QUOTED PASSAGE »
○ ○ ○ ○ ○

Letby attacked a number of the babies shortly after their parents had left their bedside, prosecutors said. She denied any wrongdoing and blamed the hospital and doctors working there. But a jury convicted her of seven murders and seven attempted killings. Two of the attempted murder convictions refer to the same baby.
She was acquitted of two charges of attempted murder while jurors could not agree on six other suspected attacks.
Police said they had been unable to find a motive for the attacks. "Unfortunately, I don't think we'll ever know unless she just chooses to tell us," said Detective Superintendent Paul Hughes, who led the investigation. The judge, James Goss, who sentenced her to prison for the rest of her life, said there had been "a deep malevolence bordering on sadism" in her actions.
"It is no part of my function to reach conclusions as to the underlying reason or reasons for your actions. Nor could I for that they are known only to you," he said.
"During the course of this trial, you have coldly denied any responsibility for your wrongdoing and sought to attribute some fault to others. You have no remorse."
Detective Chief Inspector Nicola Evans, the deputy senior investigating officer, described Letby as "beige".
"She had a healthy social life, she had a circle of friends, she had her parents and holidays, and there isn't anything unusual in any of that, there isn't anything that we have found that has been unusual," Evans said.
Police said they were reviewing Letby's career prior to the period covered by the charges, at the Countess of Chester Hospital and at the Liverpool Women's Hospital where she had spent part of her training.
Detectives are looking at the more than 4,000 admissions made into the two hospitals' neo-natal units from 2012 to 2016.
"Only those cases highlighted as concerning medically will be investigated further," Hughes said.

○ ○ ○ ○ ○

DATA TO EXAMINE »
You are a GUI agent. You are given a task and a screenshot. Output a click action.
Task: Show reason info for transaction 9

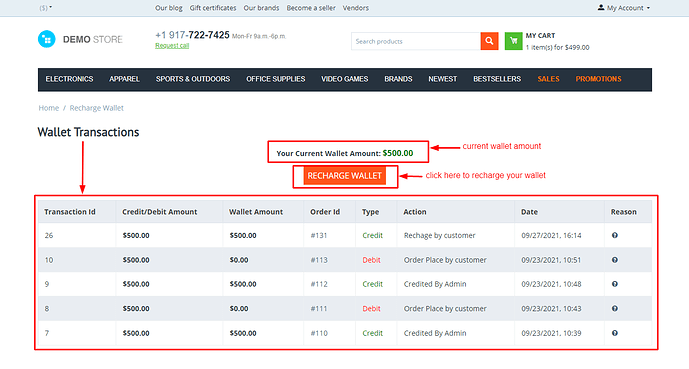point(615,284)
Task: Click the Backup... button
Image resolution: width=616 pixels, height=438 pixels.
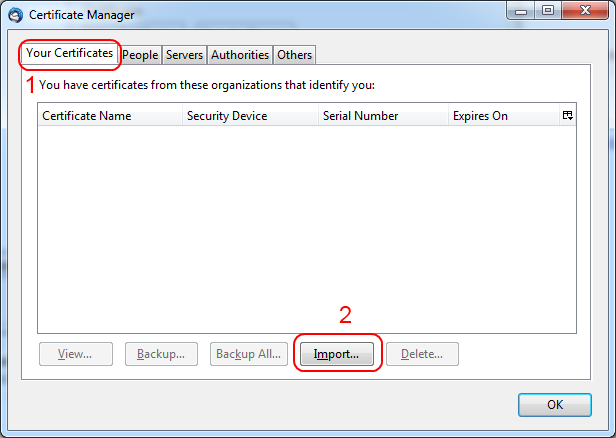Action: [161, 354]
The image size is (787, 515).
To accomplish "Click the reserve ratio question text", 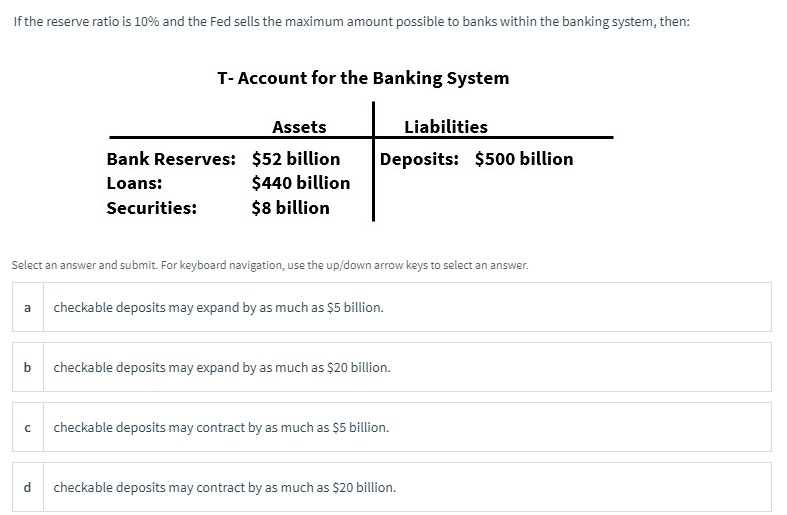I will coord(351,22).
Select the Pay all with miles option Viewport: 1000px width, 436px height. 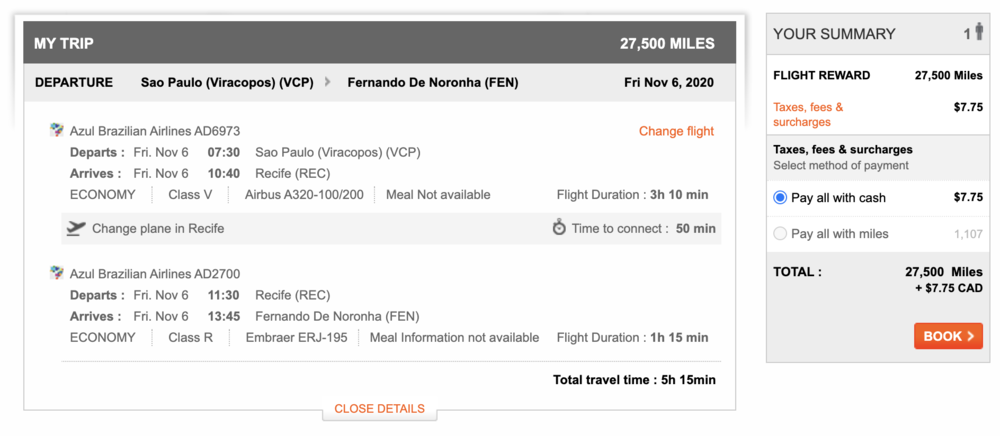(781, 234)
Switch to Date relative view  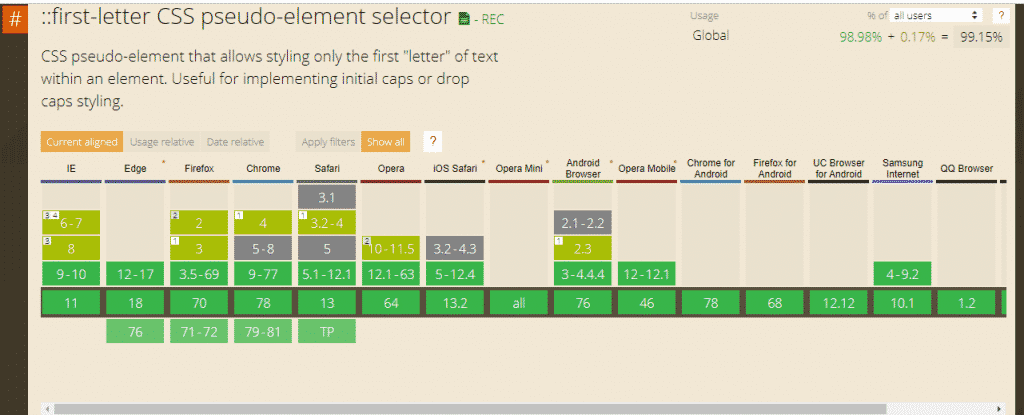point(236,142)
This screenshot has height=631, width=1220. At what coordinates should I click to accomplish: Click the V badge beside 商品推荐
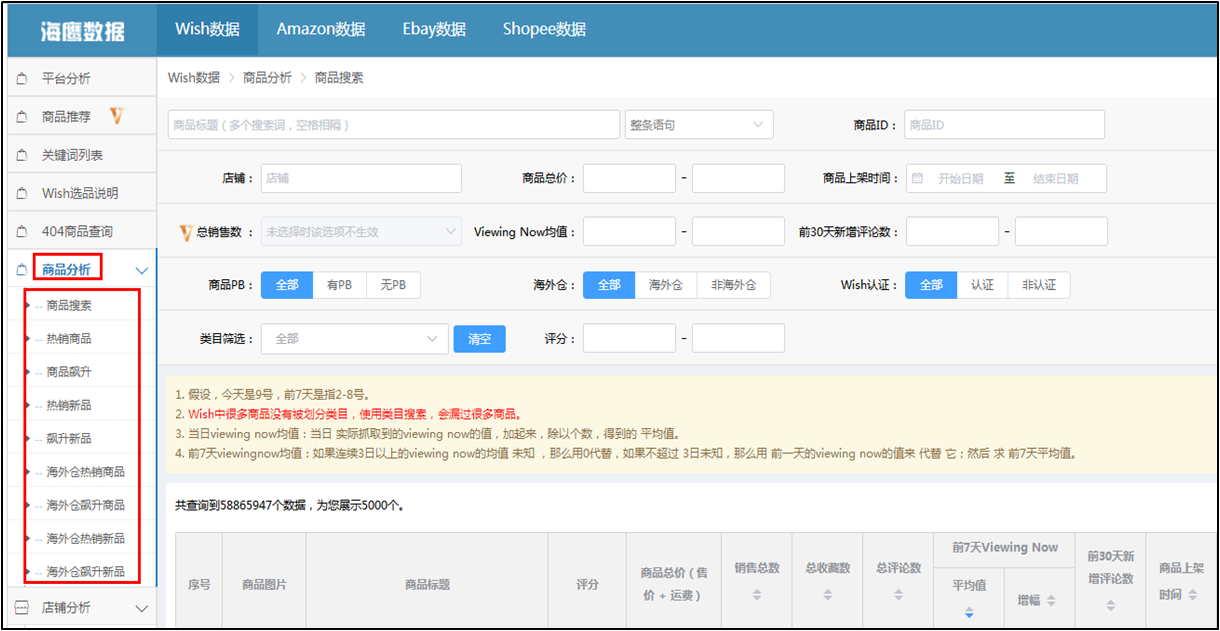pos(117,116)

○ ○ ○ ○ ○

TASKS TO COMPLETE »
1/ In the news excerpt, what word did Detective Chief Inspector Nicola Evans use to describe Letby?
2/ Write out the news excerpt from "Letby attacked a" to "other suspected attacks.".
3/ Rewrite the paragraph of the news excerpt beginning "Letby attacked a number of the babies" as a short list that keeps its main facts.
The lines have no connection to the news excerpt.

RESULTS OF THE TASKS »
1/ She described Letby as "beige."

2/
Letby attacked a number of the babies shortly after their parents had left their bedside, prosecutors said. She denied any wrongdoing and blamed the hospital and doctors working there. But a jury convicted her of seven murders and seven attempted killings. Two of the attempted murder convictions refer to the same baby.
She was acquitted of two charges of attempted murder while jurors could not agree on six other suspected attacks.

3/
- Prosecutors said Letby attacked several of the babies shortly after their parents left their bedside.
- She denied any wrongdoing and blamed the hospital and its doctors.
- A jury convicted her of seven murders and seven attempted killings.
- Two of the attempted murder convictions concern the same baby.